# What is expected
Where the string "orange" occurs in a line of the data below, that line should be copied.

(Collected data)
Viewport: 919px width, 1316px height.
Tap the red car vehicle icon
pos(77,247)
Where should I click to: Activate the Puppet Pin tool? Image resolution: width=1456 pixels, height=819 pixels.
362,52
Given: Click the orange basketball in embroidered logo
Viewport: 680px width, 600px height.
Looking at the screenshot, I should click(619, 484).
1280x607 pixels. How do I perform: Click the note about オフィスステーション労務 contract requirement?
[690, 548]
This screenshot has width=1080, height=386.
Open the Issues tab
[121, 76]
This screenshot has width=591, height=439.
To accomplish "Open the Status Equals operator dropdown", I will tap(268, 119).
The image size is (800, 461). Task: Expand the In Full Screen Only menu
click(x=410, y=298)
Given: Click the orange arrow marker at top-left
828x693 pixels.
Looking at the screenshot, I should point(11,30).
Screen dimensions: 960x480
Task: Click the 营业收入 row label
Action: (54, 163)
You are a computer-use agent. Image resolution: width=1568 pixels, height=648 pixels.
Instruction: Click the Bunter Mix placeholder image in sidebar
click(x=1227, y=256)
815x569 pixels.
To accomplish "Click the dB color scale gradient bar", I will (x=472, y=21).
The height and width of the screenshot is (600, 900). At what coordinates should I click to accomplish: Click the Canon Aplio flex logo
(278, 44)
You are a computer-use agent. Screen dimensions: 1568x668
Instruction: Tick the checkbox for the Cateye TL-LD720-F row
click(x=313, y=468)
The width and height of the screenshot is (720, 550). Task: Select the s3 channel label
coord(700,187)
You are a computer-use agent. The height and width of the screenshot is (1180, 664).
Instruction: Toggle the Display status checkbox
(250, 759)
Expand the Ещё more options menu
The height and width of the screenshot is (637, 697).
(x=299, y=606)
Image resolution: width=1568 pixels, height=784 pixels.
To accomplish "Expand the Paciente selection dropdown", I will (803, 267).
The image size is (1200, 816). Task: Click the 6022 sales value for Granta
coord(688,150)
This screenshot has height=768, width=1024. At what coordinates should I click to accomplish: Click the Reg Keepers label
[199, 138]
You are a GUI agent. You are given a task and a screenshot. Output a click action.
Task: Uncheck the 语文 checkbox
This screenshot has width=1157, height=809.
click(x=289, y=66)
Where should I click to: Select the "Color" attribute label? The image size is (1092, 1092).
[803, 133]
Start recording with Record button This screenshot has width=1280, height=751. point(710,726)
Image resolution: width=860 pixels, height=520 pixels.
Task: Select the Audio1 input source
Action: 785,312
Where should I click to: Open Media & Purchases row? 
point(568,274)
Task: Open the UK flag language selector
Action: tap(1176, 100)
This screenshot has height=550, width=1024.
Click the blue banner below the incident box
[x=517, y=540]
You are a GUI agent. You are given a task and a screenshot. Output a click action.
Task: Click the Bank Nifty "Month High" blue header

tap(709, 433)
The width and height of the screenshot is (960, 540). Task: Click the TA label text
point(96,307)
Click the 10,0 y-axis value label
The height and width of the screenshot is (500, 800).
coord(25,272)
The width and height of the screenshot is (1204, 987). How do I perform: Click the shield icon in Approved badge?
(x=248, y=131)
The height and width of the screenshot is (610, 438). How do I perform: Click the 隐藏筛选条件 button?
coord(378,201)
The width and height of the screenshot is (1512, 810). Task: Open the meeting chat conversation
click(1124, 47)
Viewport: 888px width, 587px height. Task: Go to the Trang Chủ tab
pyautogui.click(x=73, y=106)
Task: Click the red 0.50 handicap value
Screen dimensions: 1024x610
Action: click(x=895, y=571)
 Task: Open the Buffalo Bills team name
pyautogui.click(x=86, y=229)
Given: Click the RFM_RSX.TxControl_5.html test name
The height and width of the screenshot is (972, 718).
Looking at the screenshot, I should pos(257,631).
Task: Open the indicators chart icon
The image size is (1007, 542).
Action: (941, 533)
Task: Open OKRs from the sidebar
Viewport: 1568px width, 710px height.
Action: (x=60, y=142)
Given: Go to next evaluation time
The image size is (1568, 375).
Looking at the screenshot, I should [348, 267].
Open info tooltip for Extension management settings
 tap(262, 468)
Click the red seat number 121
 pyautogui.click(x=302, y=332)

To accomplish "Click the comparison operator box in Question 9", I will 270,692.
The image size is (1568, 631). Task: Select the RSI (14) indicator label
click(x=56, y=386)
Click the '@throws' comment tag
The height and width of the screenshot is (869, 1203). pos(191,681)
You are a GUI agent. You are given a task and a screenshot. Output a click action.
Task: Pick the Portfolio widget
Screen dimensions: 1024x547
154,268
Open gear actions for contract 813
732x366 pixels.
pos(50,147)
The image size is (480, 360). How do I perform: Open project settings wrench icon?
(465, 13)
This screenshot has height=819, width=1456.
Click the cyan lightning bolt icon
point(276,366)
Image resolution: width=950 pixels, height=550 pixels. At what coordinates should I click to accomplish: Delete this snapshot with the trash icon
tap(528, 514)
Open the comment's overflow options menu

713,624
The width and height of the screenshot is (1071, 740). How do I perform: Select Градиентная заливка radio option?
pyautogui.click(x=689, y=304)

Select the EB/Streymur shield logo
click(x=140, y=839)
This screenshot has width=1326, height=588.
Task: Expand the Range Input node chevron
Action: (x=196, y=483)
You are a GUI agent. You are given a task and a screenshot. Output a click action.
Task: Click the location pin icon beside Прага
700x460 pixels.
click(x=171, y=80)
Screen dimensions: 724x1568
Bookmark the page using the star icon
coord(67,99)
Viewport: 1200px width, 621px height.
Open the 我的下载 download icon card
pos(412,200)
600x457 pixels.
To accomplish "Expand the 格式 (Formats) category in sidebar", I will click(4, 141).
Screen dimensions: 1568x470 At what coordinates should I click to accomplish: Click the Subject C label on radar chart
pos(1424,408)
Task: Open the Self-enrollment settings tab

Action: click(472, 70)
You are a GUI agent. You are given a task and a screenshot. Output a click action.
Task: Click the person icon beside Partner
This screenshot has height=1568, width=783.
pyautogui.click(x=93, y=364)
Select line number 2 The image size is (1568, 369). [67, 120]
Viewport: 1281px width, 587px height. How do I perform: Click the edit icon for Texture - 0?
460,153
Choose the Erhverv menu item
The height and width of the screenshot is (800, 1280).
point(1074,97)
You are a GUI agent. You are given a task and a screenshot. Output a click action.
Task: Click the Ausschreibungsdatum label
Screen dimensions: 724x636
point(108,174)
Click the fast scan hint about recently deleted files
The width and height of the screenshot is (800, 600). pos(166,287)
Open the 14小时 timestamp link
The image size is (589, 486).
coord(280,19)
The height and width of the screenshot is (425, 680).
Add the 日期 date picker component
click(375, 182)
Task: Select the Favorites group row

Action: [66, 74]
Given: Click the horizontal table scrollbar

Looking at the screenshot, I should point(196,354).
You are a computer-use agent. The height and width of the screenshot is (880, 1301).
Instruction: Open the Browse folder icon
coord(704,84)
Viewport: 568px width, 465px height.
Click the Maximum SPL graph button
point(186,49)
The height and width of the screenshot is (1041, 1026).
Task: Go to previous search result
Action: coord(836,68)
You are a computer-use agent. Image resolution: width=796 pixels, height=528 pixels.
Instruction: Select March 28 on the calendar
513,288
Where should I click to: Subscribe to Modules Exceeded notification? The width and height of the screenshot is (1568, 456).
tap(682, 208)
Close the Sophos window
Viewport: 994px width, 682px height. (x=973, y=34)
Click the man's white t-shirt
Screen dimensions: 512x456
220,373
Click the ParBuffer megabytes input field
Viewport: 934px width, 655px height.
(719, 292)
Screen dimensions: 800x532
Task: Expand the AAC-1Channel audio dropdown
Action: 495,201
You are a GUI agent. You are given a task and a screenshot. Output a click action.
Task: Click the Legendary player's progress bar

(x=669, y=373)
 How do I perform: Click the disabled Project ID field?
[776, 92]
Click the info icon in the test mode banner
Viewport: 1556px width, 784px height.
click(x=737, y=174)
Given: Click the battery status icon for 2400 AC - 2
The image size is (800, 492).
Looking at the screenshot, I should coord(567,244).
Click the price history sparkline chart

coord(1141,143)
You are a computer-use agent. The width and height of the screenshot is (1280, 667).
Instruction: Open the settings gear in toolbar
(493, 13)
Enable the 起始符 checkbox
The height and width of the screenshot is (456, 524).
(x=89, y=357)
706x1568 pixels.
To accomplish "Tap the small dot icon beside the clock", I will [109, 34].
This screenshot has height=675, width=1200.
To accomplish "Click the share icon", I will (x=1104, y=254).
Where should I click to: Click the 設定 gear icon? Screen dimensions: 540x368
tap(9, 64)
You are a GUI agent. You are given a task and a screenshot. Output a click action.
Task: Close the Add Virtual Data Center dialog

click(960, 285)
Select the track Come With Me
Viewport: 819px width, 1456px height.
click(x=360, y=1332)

# Response area
Given: Click the orange basketball in embroidered logo
Given: Click the orange arrow marker at top-left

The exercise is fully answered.